Task details> Set down, word for word, the passage from the forum post on coding with AI that begins at "Who could have" and ends after "of its content.".

Document excerpt>
Adventures coding with AI

w00key

Ars Tribunus Angusticlavius
7,353
Subscriptor
You know that saying that software requirements always expand to require / target the latest hardware? I suddenly get a feeling that it happens for software development too. Things that would be waaaaay too expensive (in time -> $) to afford are suddenly doable, so work expands to include a ton of nice to have's.

Who could have ever afforded this time, for a SME and not a huge chain?

1754141100050.png


Okay I'm cheating hard as a stakeholder on both the dev and user side, but still, I wouldn't even dream of suggesting / implementing this for a digital menu a month ago, without Claude to help me rapidly iterate on requirements and poop out a full .md that can be machine translated into models.py, json API, and even fill most of its content.

This is going tie into another Claude/Gemini generated web app that has a ton of allergen info, like this is Pearl River Bridge brand Soy Sauce, here's the photo of the front and ingredients list, and this contains Gluten and Soy. It will have every single packaging in our dry storage, fridge and freezer, for 100% coverage.

[Data excerpts]
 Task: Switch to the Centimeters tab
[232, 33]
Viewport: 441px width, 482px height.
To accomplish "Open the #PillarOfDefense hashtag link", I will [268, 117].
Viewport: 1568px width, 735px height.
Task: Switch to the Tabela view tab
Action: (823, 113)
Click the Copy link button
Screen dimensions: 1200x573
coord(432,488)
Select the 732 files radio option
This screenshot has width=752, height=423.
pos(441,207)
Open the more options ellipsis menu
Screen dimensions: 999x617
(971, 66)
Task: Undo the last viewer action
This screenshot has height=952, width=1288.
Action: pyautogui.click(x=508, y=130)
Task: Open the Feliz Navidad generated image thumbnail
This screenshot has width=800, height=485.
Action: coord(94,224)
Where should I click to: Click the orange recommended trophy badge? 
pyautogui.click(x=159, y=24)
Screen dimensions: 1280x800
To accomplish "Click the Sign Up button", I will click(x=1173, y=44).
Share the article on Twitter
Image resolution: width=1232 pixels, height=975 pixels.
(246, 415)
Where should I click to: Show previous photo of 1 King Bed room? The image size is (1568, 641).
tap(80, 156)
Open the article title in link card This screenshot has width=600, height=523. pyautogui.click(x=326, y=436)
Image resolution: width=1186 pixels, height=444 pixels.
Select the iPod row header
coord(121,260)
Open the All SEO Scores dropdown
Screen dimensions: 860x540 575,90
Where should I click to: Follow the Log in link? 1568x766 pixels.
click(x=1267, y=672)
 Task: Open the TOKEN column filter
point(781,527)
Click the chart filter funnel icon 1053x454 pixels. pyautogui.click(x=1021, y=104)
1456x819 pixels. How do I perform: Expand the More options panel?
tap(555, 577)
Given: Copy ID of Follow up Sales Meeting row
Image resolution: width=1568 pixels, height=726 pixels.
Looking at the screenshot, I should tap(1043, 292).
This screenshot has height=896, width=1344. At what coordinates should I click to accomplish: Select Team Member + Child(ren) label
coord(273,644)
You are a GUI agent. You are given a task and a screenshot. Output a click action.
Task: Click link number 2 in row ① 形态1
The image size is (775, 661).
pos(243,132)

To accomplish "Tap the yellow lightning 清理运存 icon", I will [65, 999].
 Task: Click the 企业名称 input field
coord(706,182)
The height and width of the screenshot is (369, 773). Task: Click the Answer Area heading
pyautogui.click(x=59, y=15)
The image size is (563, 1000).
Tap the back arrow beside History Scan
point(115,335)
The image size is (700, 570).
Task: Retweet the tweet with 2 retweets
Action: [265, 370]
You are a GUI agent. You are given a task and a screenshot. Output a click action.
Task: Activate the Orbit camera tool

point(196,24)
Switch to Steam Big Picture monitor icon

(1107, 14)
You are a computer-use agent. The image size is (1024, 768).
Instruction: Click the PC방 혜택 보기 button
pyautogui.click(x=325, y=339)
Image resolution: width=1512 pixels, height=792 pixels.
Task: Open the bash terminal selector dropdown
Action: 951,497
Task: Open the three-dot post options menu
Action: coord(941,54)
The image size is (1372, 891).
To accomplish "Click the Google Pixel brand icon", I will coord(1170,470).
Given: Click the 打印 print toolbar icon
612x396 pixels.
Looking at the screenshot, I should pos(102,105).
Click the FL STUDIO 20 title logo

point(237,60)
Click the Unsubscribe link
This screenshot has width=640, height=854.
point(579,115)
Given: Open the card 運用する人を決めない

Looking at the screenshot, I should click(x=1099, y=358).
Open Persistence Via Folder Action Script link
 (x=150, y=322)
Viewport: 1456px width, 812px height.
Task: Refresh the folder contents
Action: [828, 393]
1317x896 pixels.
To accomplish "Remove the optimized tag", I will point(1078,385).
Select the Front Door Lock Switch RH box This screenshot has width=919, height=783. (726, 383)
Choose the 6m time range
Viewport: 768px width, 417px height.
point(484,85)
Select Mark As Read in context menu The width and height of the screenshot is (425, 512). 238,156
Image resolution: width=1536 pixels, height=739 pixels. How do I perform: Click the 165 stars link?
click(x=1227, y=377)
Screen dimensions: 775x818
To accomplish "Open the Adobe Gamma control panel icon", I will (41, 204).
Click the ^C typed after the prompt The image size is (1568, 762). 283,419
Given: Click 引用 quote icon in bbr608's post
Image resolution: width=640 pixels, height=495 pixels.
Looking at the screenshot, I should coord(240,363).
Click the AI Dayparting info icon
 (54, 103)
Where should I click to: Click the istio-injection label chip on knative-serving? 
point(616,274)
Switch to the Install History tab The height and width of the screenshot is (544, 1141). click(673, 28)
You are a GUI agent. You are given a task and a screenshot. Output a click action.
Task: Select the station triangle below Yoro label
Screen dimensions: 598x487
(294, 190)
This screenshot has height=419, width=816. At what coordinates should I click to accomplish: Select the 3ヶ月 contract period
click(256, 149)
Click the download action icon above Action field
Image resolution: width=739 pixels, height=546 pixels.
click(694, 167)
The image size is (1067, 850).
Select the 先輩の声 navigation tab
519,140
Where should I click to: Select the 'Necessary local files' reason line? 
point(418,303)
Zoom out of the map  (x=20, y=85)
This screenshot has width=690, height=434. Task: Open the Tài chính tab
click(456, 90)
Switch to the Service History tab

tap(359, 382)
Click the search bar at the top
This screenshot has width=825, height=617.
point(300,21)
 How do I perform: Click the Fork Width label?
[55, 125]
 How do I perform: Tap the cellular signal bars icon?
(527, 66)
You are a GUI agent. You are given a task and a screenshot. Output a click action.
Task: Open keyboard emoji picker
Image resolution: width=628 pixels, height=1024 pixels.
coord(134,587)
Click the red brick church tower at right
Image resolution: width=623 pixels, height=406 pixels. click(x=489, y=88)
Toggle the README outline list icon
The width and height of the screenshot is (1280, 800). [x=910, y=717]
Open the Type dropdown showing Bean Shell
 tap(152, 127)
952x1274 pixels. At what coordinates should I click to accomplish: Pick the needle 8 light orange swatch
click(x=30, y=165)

Response>
Who could have ever afforded this time, for a SME and not a huge chain?

1754141100050.png


Okay I'm cheating hard as a stakeholder on both the dev and user side, but still, I wouldn't even dream of suggesting / implementing this for a digital menu a month ago, without Claude to help me rapidly iterate on requirements and poop out a full .md that can be machine translated into models.py, json API, and even fill most of its content.